(Collected data)
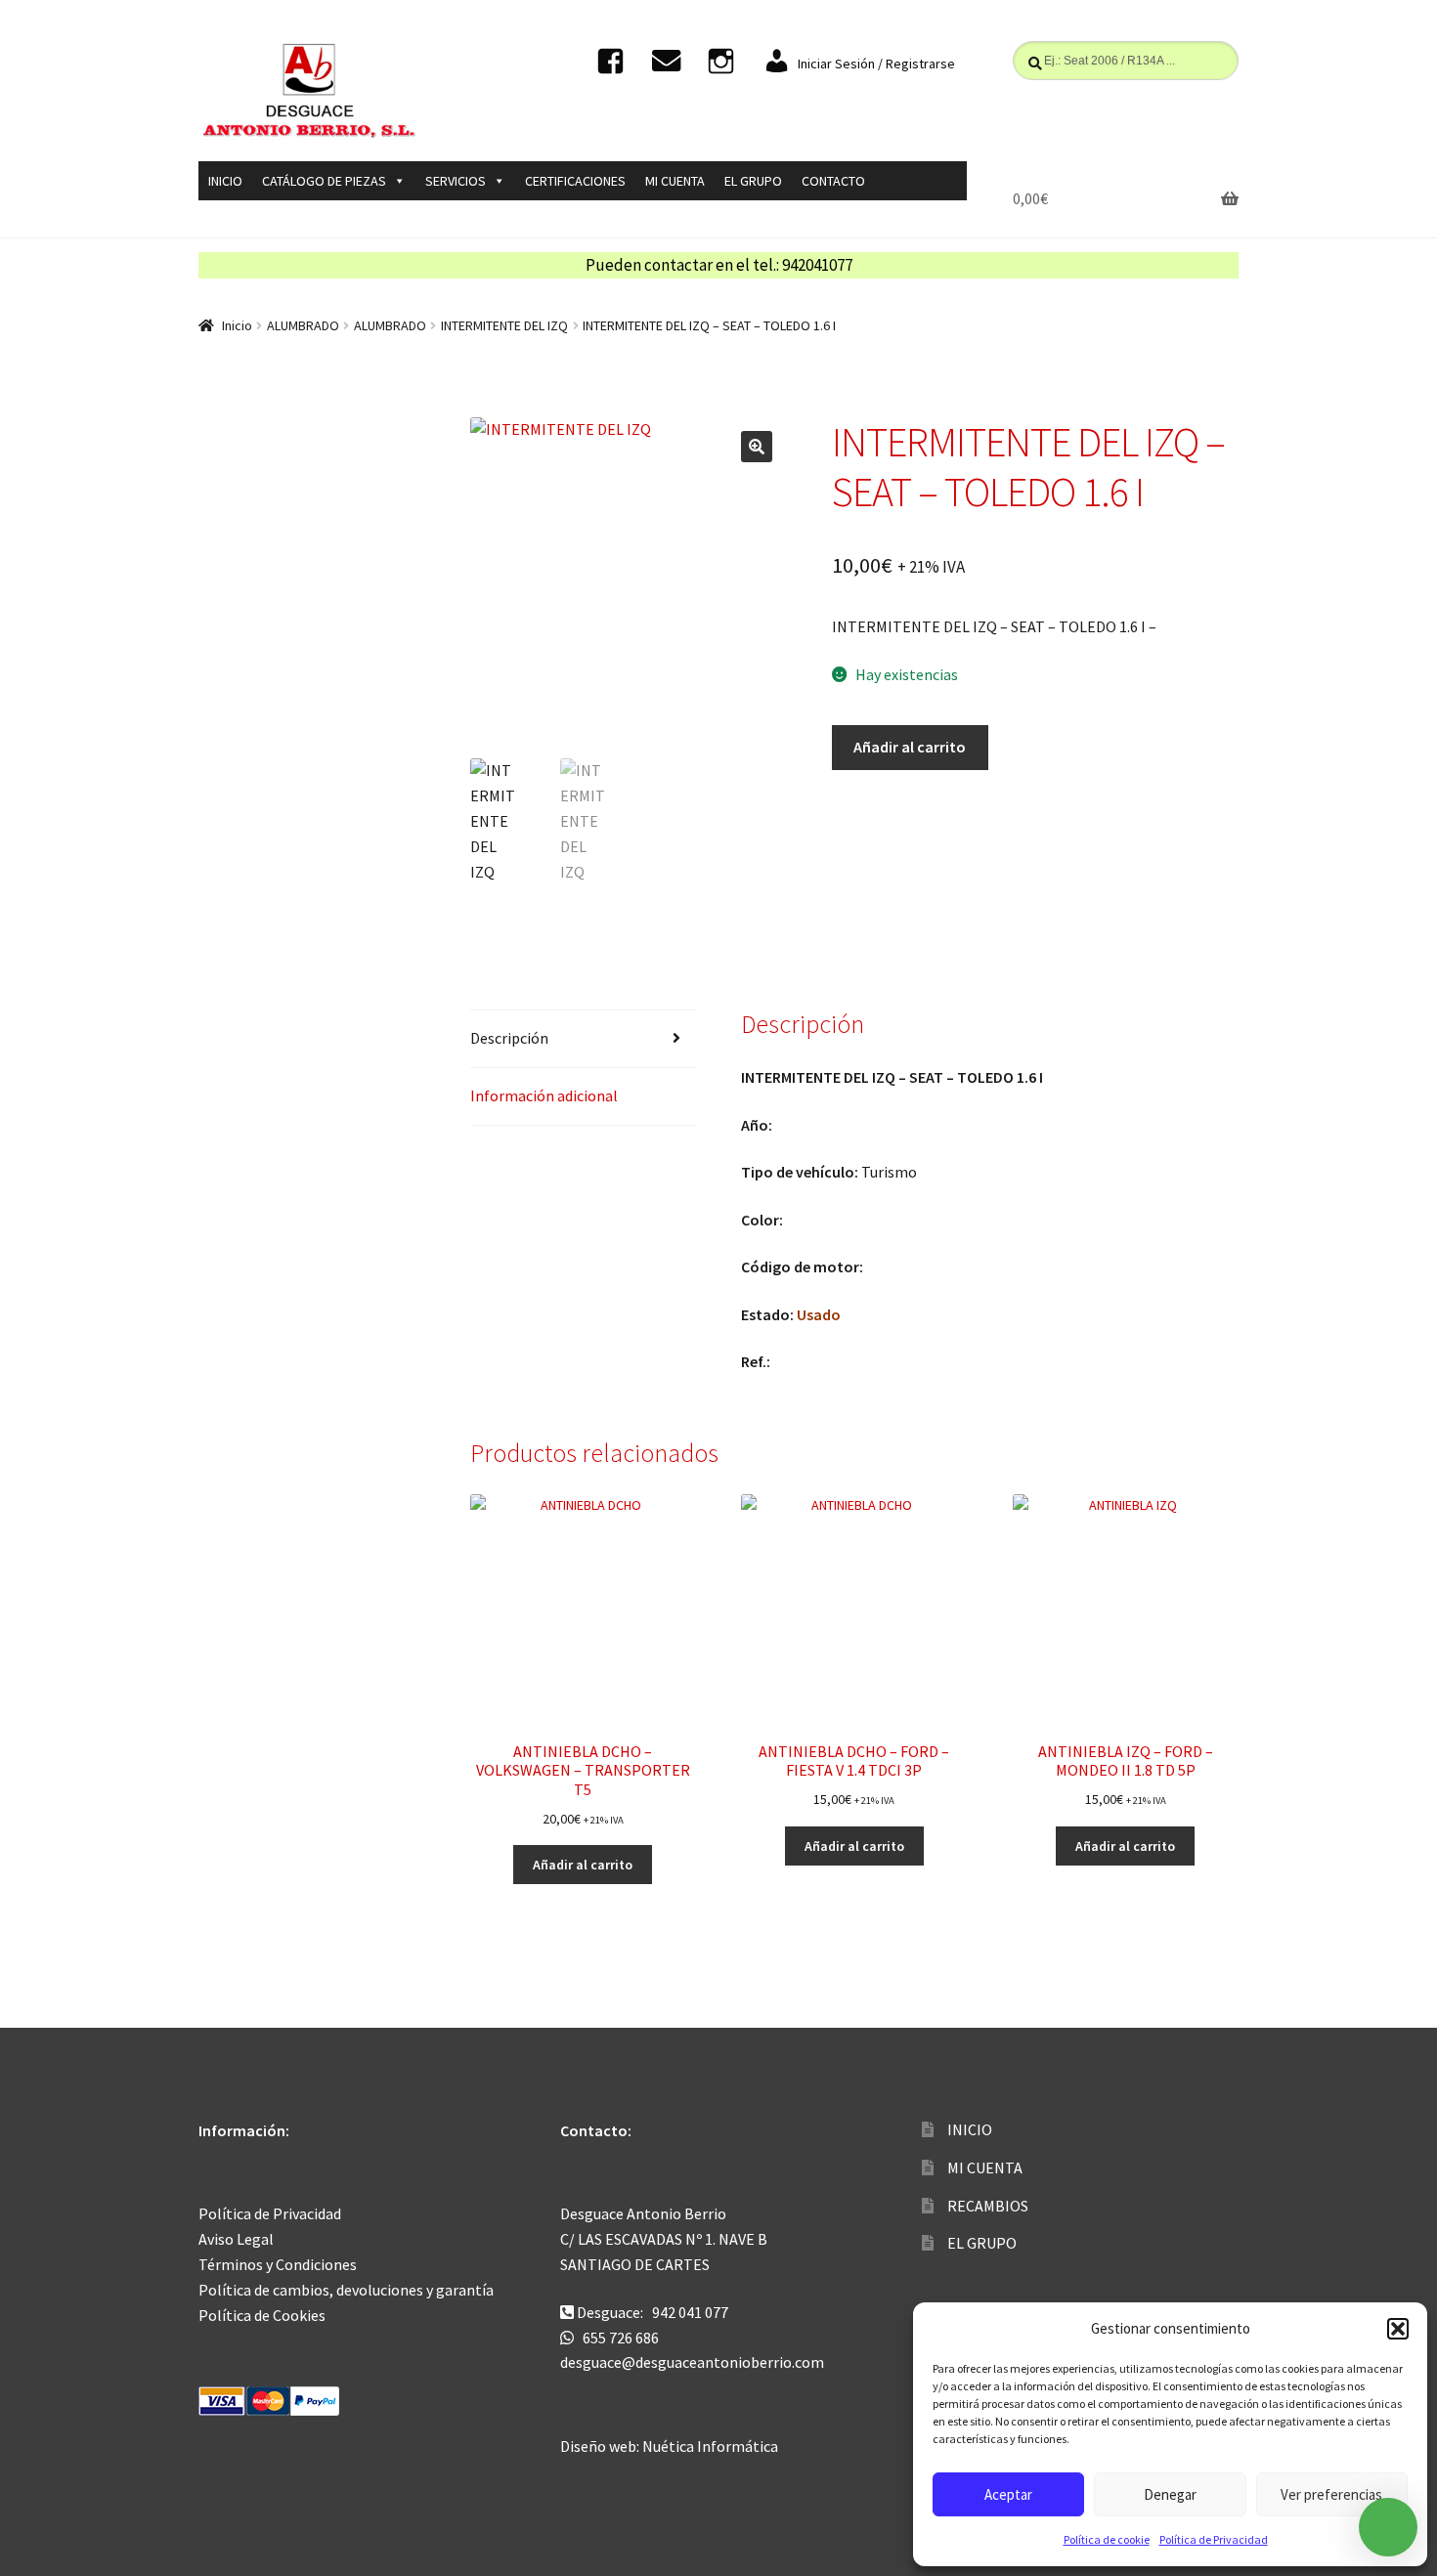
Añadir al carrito (909, 746)
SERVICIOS (455, 181)
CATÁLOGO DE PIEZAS (324, 181)
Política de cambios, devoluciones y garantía (346, 2289)
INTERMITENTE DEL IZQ (504, 325)
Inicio (237, 325)
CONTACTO (833, 181)
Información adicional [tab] (544, 1095)
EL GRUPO (753, 181)
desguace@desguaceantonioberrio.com (692, 2362)
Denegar (1170, 2494)
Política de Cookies (262, 2315)
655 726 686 (621, 2337)
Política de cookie (1107, 2539)
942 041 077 (690, 2312)
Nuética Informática (710, 2446)
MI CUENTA (675, 181)
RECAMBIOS (987, 2205)
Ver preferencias (1331, 2494)
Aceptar (1008, 2494)
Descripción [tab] (509, 1038)
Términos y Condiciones (277, 2264)
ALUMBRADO (303, 325)
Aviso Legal (236, 2239)
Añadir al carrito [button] (582, 1864)
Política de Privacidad (1213, 2539)
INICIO (225, 181)
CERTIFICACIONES (575, 181)
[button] (1398, 2329)
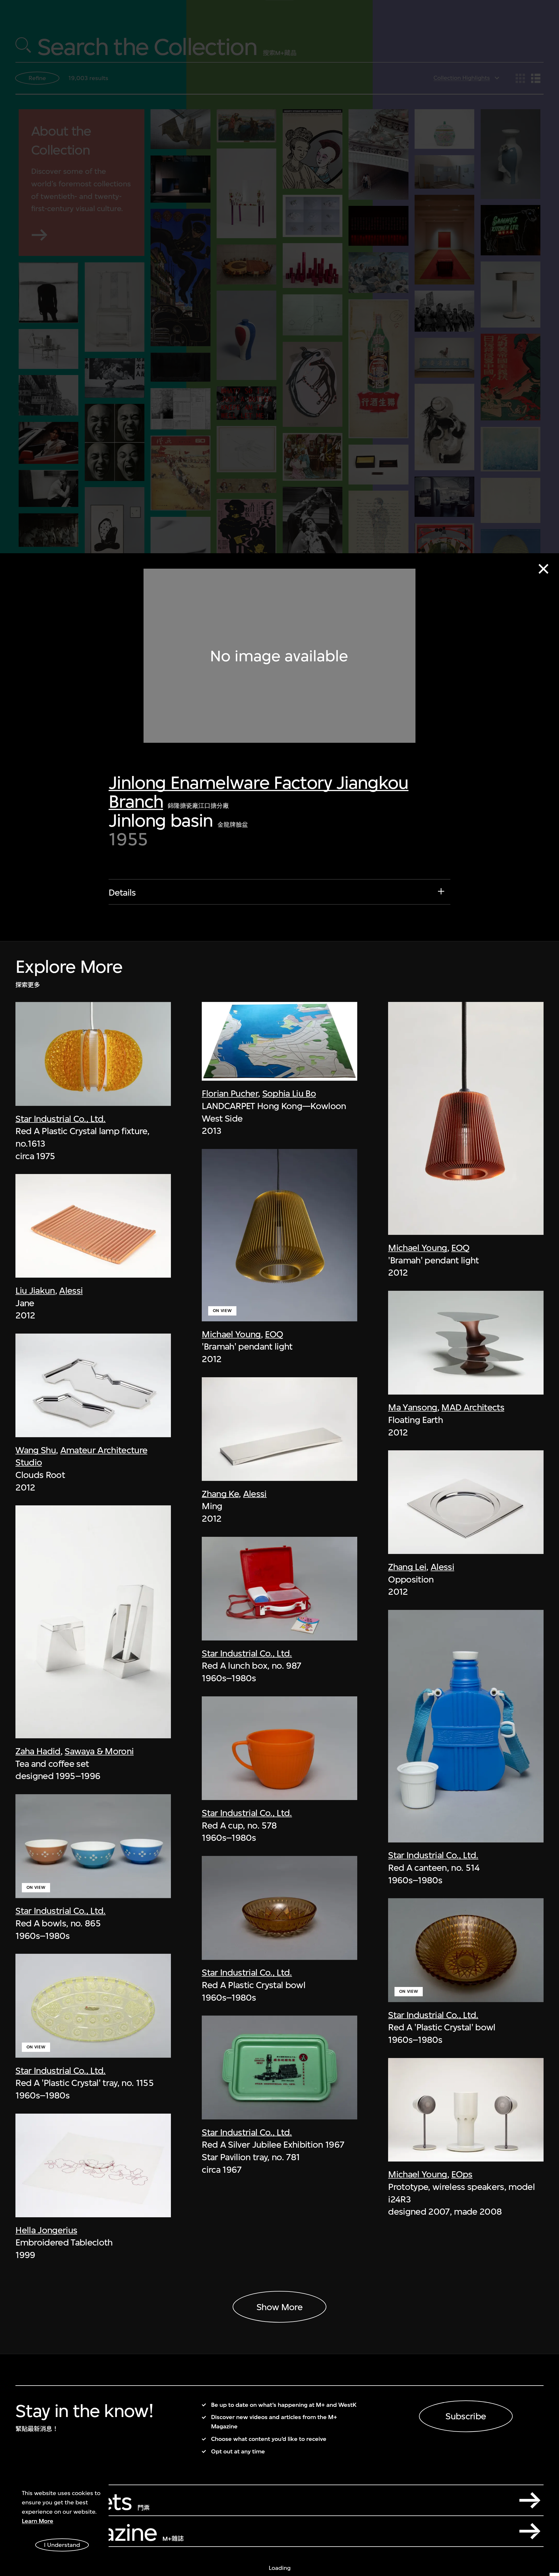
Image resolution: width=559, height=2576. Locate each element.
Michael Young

> **Task to carry out**
Repeat, word for word and with no pictures, only the lines running from the beginning of the data to the line that contains "942 041 077 (690, 2312)".

> **Written response**
Añadir al carrito (909, 746)
SERVICIOS (455, 181)
CATÁLOGO DE PIEZAS (324, 181)
Política de cambios, devoluciones y garantía (346, 2289)
INTERMITENTE DEL IZQ (504, 325)
Inicio (237, 325)
CONTACTO (833, 181)
Información adicional [tab] (544, 1095)
EL GRUPO (753, 181)
desguace@desguaceantonioberrio.com (692, 2362)
Denegar (1170, 2494)
Política de Cookies (262, 2315)
655 726 686 (621, 2337)
Política de cookie (1107, 2539)
942 041 077 (690, 2312)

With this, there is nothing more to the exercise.